----- Supplied material
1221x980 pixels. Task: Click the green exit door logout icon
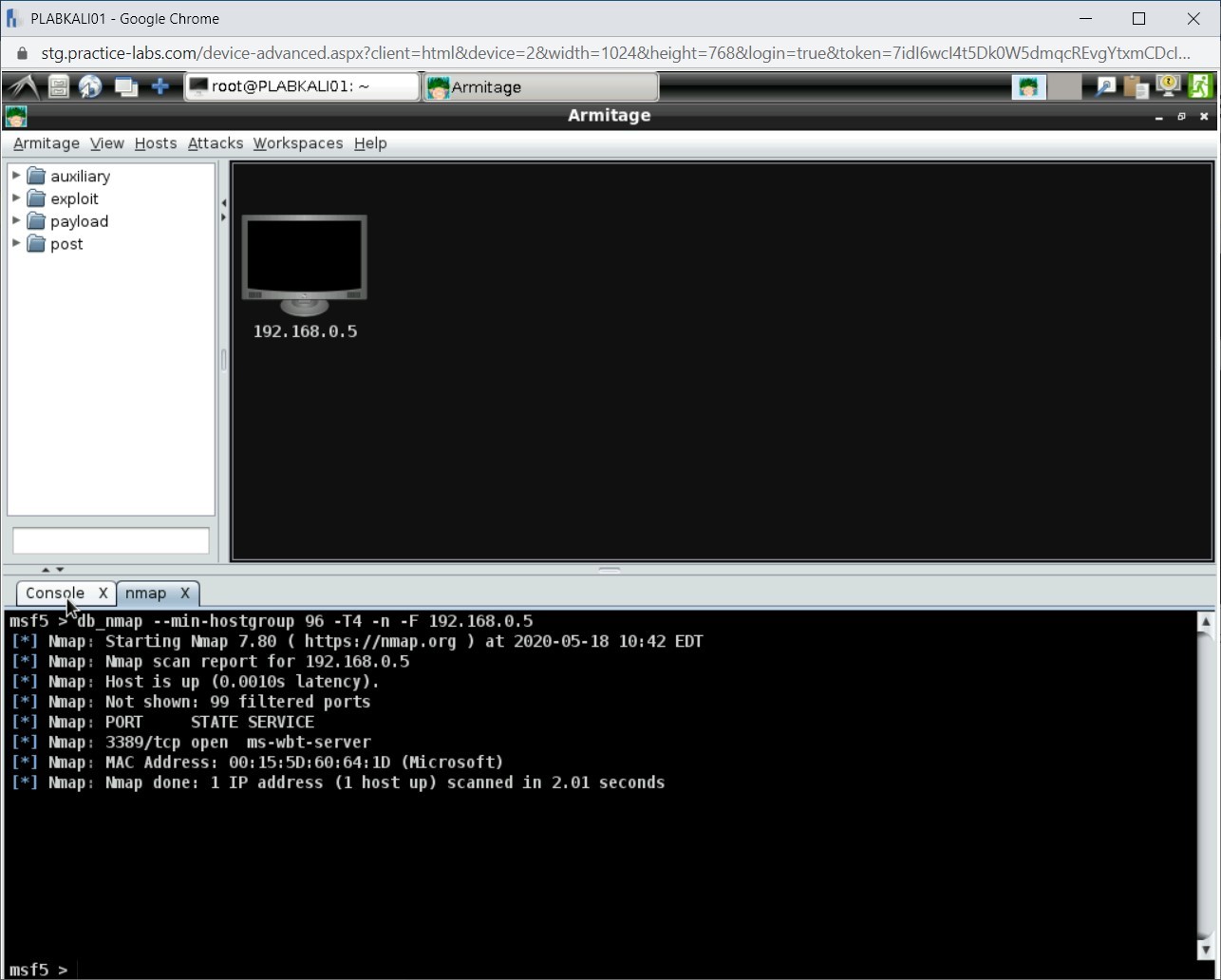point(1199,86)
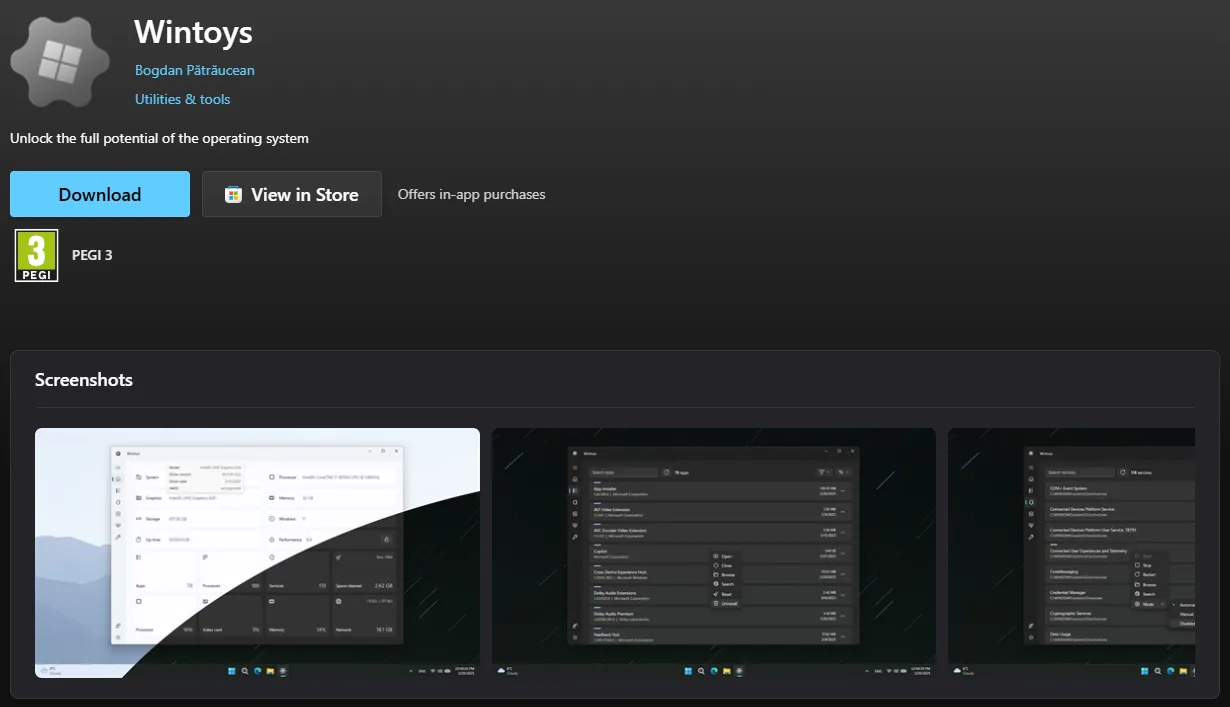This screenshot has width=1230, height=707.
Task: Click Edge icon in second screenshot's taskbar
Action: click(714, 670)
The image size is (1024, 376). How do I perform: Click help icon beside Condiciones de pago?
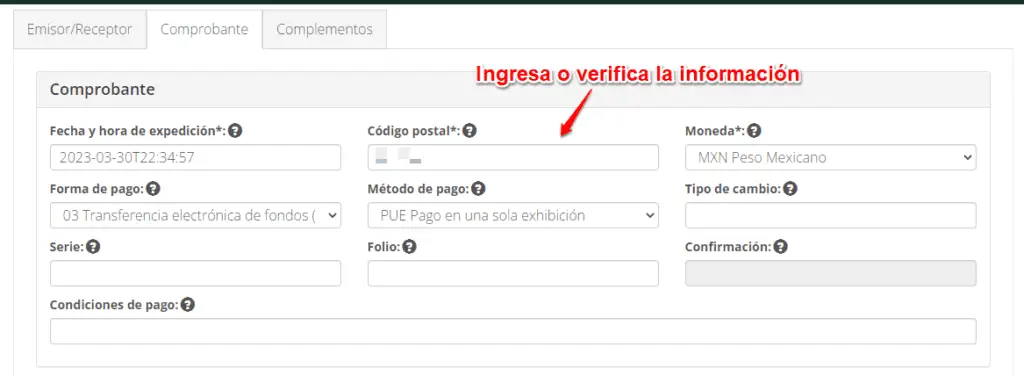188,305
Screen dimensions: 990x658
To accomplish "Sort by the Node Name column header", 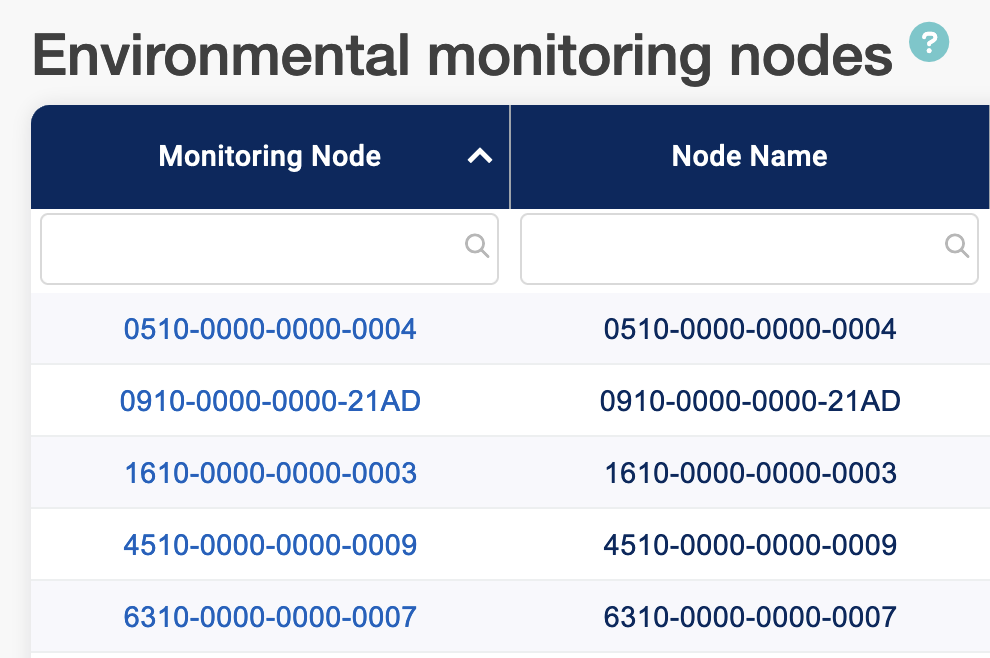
----------
What the exercise asks: All of the entries above should be copied exactly, except for the pictures.

Response for this exercise:
1221x980 pixels. Task: Click the green exit door logout icon
point(1199,86)
This screenshot has width=1230, height=707.
Task: Click Edge icon in second screenshot's taskbar
Action: click(714, 670)
The image size is (1024, 376). How do I perform: Click help icon beside Condiciones de pago?
188,305
Screen dimensions: 990x658
To accomplish "Sort by the Node Name column header", 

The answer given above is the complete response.